Secondo una rilevazione dell'Istat per gli anni 2014 e 2015, su un campione di ragazzi tra gli 11 e i 17 anni (1.687 in tutto), più del 50% riferiva di aver subìto nei 12 mesi precedenti l'intervista un qualche episodio offensivo, non rispettoso o violento. Il 19,8% riferiva di aver subito azioni tipiche di bullismo. Le ragazze presentavano maggiori tassi di vittimizzazione, così come i ragazzi con genitori stranieri. Difficoltà e tensioni tra minori nel web segnalano non tanto, o non solo, una carenza di "competenze digitali", bensì la mancanza di un'educazione a considerare il web come spazio sociale.

L'accesso a Internet

Per quanto riguarda l'accesso alla Rete, le famiglie italiane accedono a Internet in misura minore di quelle europee. In particolare, dispone di Internet a casa il 90% dei nuclei europei, contro l'85% di quelli italiani. A destare più preoccupazione, tuttavia, sono i dati sull'alfabetizzazione digitale e, più in generale, il rapporto con la conoscenza di cui i ragazzi fanno esperienza online.
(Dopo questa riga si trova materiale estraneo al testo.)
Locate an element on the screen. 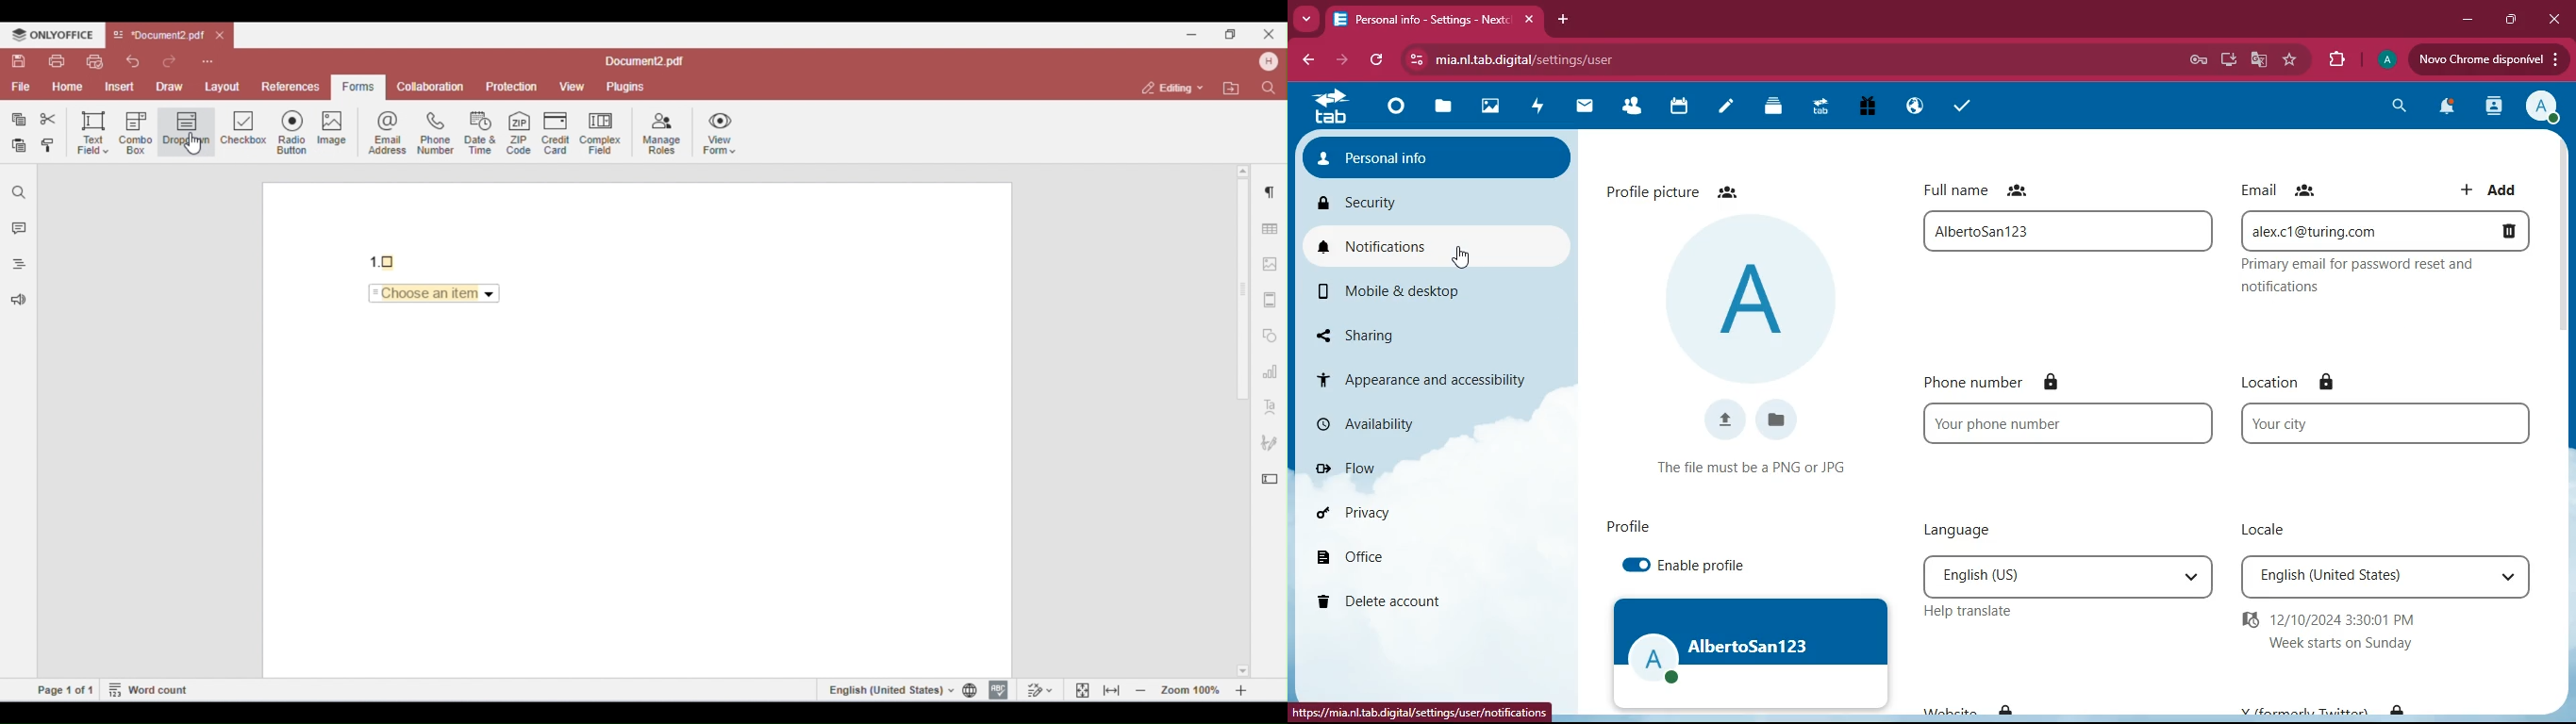 The image size is (2576, 728). email is located at coordinates (2385, 229).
Tra i minori in affidamento familiare è di cittadinanza straniera poco meno di un quinto del totale (18%, di cui solo il 22% può essere riferito ai minori stranieri non accompagnati).

Libertà di espressione e di informazione

Come nell'anno precedente, nel 2021 l'Italia è stata inserita al 41º posto della classifica che misura il tasso di libertà di ogni Stato relativamente a pluralismo informativo, indipendenza dei media, trasparenza e infrastrutture, ben lontana dalla posizione dei principali Stati europei e di diversi Paesi extraeuropei. Un'evoluzione interessante del quadro normativo ha riguardato il reato di diffamazione a mezzo stampa: la Corte Costituzionale è intervenuta con sentenza n. 150 del 2021 dichiarando l'illegittimità costituzionale dell'art. 13 della legge n. 47 del 1948.

Le fake news

Si è molto discusso sulle ricadute, in termini civilistici e penalistici, della diffusione di fake news durante la pandemia da Covid-19 e sono state avanzate alcune ipotesi sulle conseguenze di una tale condotta, in una pressoché totale assenza di giurisprudenza sul punto. L'Unione europea ha pubblicato un documento dal titolo "Orientamenti della Commissione europea sul rafforzamento del codice di buone pratiche sulla disinformazione" con lo scopo di ridurre l'infodemia, ovvero la rapida diffusione di informazioni false, esagerate o tendenziose sulla pandemia.

La presentazione del dossier

Il dossier, ideato e curato da A Buon Diritto Onlus e prodotto grazie al supporto della Tavola valdese, sarà presentato oggi, lunedì 5 dicembre, alle 12 nella sala stampa della Camera, alla presenza di Ouidad Bakkali (Pd), Ilaria Cucchi (Alleanza Verdi e Sinistra), Riccardo Magi (+Europa), Rachele Scarpa (Pd), Elly Schlein (Pd), la direttrice Valentina Calderone, Luigi Manconi, presidente di A Buon Diritto, e con Alessandra Trotta della Chiesa evangelica valdese.